Saved entries:
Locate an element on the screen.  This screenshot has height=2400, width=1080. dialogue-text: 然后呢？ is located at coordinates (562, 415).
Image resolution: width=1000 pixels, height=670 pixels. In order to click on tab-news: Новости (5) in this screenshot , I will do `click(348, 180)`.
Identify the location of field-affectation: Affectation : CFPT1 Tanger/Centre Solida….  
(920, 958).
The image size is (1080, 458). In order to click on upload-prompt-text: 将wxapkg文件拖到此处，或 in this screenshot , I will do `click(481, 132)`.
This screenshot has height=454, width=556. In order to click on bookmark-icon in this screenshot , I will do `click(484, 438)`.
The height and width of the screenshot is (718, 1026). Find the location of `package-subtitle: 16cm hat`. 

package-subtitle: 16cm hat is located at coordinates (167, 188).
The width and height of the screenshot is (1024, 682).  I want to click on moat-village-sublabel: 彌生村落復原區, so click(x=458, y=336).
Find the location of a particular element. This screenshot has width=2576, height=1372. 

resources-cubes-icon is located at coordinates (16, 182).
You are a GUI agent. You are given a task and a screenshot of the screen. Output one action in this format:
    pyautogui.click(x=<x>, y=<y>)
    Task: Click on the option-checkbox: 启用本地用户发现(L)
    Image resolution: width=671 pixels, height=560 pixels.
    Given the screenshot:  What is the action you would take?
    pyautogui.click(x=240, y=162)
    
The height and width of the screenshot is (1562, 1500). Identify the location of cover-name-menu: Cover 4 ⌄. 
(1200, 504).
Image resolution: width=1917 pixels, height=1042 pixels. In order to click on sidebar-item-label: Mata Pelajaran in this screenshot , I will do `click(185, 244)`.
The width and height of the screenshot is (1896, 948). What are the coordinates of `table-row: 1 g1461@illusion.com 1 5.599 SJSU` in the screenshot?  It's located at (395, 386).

§ WRITTEN TASK:
Can you put every line of the records into a Markdown table with two columns, "Row" for the row number and "Text" for the line itself, leaving out any blank lines?

§ REPLY TO THE TASK:
| Row | Text |
|---|---|
| 1 | Locate an element on the screen.  This screenshot has height=2400, width=1080. dialogue-text: 然后呢？ is located at coordinates (562, 415). |
| 2 | Image resolution: width=1000 pixels, height=670 pixels. In order to click on tab-news: Новости (5) in this screenshot , I will do `click(348, 180)`. |
| 3 | Identify the location of field-affectation: Affectation : CFPT1 Tanger/Centre Solida….   |
| 4 | (920, 958). |
| 5 | The image size is (1080, 458). In order to click on upload-prompt-text: 将wxapkg文件拖到此处，或 in this screenshot , I will do `click(481, 132)`. |
| 6 | This screenshot has height=454, width=556. In order to click on bookmark-icon in this screenshot , I will do `click(484, 438)`. |
| 7 | The height and width of the screenshot is (718, 1026). Find the location of `package-subtitle: 16cm hat`.  |
| 8 | package-subtitle: 16cm hat is located at coordinates (167, 188). |
| 9 | The width and height of the screenshot is (1024, 682).  I want to click on moat-village-sublabel: 彌生村落復原區, so click(x=458, y=336). |
| 10 | Find the location of a particular element. This screenshot has width=2576, height=1372.  |
| 11 | resources-cubes-icon is located at coordinates (16, 182). |
| 12 | You are a GUI agent. You are given a task and a screenshot of the screen. Output one action in this format: |
| 13 |     pyautogui.click(x=<x>, y=<y>) |
| 14 |     Task: Click on the option-checkbox: 启用本地用户发现(L) |
| 15 |     Image resolution: width=671 pixels, height=560 pixels. |
| 16 |     Given the screenshot:  What is the action you would take? |
| 17 |     pyautogui.click(x=240, y=162) |
| 18 | The height and width of the screenshot is (1562, 1500). Identify the location of cover-name-menu: Cover 4 ⌄.  |
| 19 | (1200, 504). |
| 20 | Image resolution: width=1917 pixels, height=1042 pixels. In order to click on sidebar-item-label: Mata Pelajaran in this screenshot , I will do `click(185, 244)`. |
| 21 | The width and height of the screenshot is (1896, 948). What are the coordinates of `table-row: 1 g1461@illusion.com 1 5.599 SJSU` in the screenshot?  It's located at (395, 386). |